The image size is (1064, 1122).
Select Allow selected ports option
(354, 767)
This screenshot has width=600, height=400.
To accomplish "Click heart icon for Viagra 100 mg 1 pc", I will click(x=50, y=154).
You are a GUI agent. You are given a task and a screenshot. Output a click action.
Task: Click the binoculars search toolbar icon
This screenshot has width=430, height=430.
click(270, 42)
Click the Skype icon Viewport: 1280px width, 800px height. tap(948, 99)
* * *
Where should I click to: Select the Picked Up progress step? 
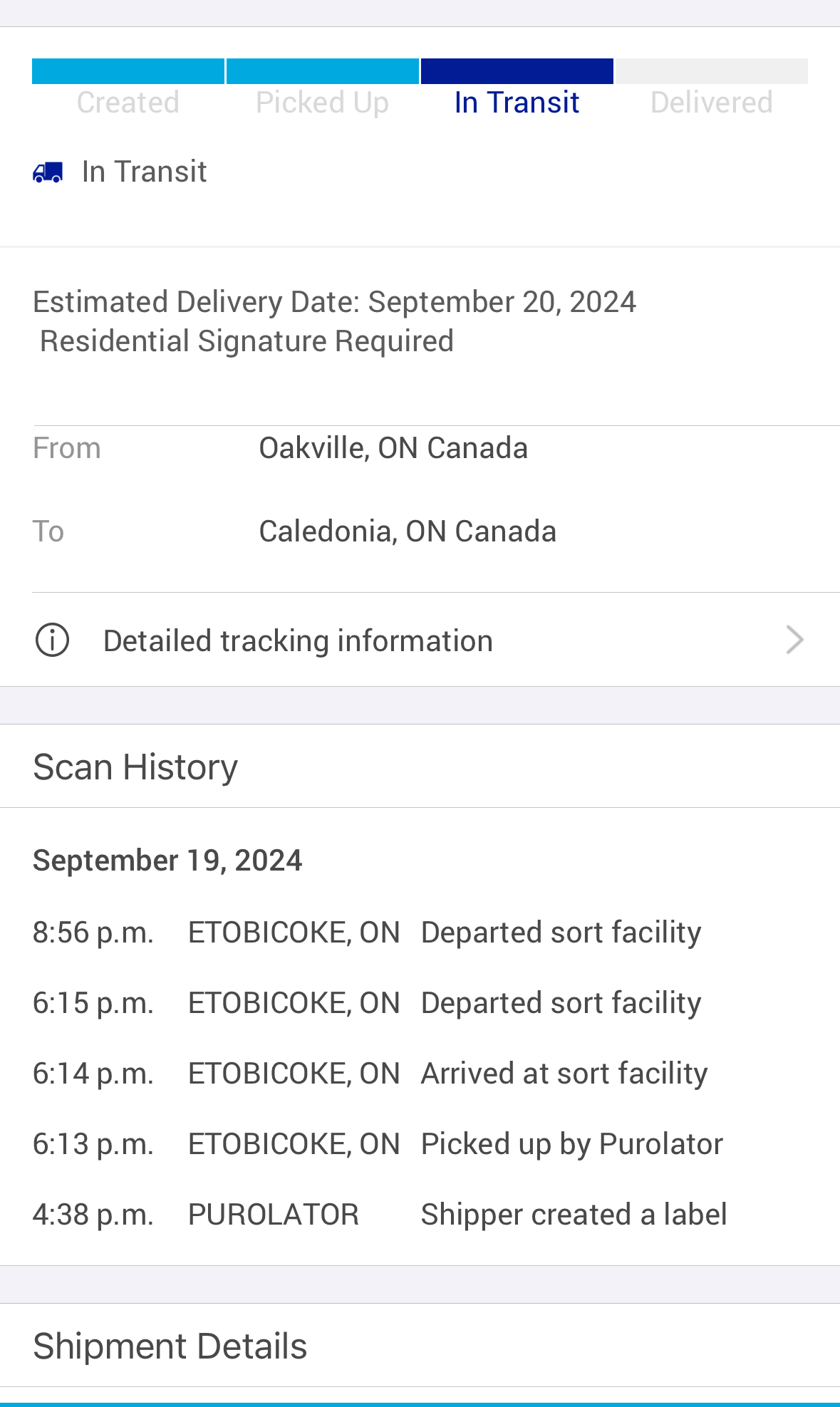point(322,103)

▸ Exercise details: Where the string "icon" turns up in a line of the data above, copy that whole line.

▸ Exercise solution:
To accomplish "Click heart icon for Viagra 100 mg 1 pc", I will click(x=50, y=154).
Task: Click the binoculars search toolbar icon
Click the Skype icon Viewport: 1280px width, 800px height. tap(948, 99)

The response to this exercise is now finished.